Tunable three-dimensional (3D) electromagnetic metasurfaces are essential for achieving selective modulation of polarized waves, but they usually require complex designs and the use of smart materials, posing great implementation challenges. Here, we propose a novel kirigami-based reconfigurable electromagnetic metasurface, which consists of a kirigami-based deformable thin polyimide substrate and periodically arranged copper split-ring resonators. By simple stretch, the two-dimensional (2D) planar metasurface can be uniformly transformed into a 3D state, enabling it to effectively and selectively modulate linearly and circularly polarized waves. Experimental and numerical results reveal the mechanical deformation and transmission characteristics of the metasurface under applied strains. It is shown that the metasurface exhibits good selective transmission tunability while the resonant frequency remains basically unchanged for both transverse electric and transverse magnetic polarized waves. Furthermore, the selective tuning mechanism and the influence of geometrical parameters are also illustrated by the equivalent circuit analysis.

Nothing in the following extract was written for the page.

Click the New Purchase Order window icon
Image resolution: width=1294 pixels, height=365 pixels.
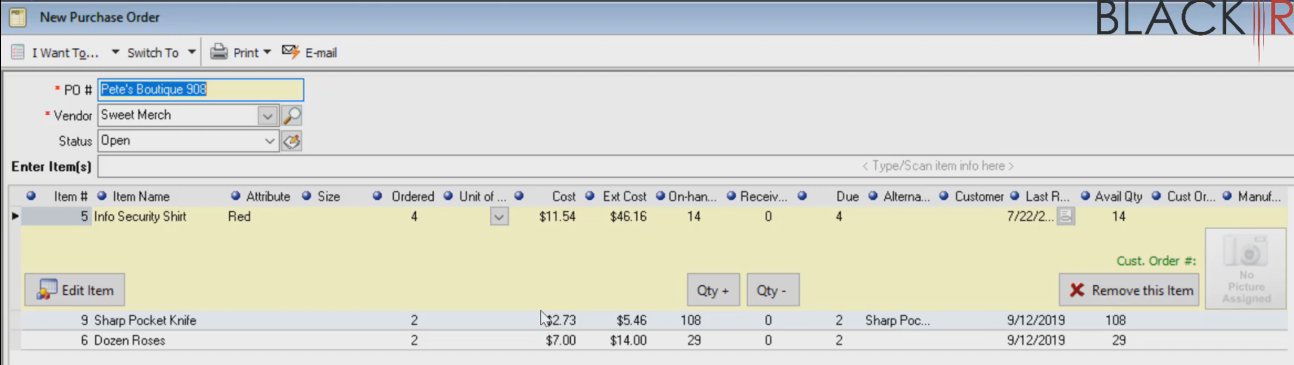coord(17,17)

可调谐三维（3D）电磁超表面对于实现偏振波的选择性调制至关重要，但它们通常需要复杂的设计和智能材料的使用，带来了巨大的实施挑战。在这里，我们提出了一种新型的基于剪纸的可重构电磁超表面，它由基于剪纸的可变形薄聚酰亚胺基板和周期性排列的铜开环谐振器组成。通过简单的拉伸，二维（2D）平面超表面可以均匀地转变为3D状态，使​​其能够有效地、选择性地调制线偏振波和圆偏振波。实验和数值结果揭示了超表面在施加应变下的机械变形和传输特性。结果表明，超表面表现出良好的选择性传输可调性，而横向电偏振波和横向磁偏振波的谐振频率基本保持不变。此外，还通过等效电路分析说明了选择性调谐机制和几何参数的影响。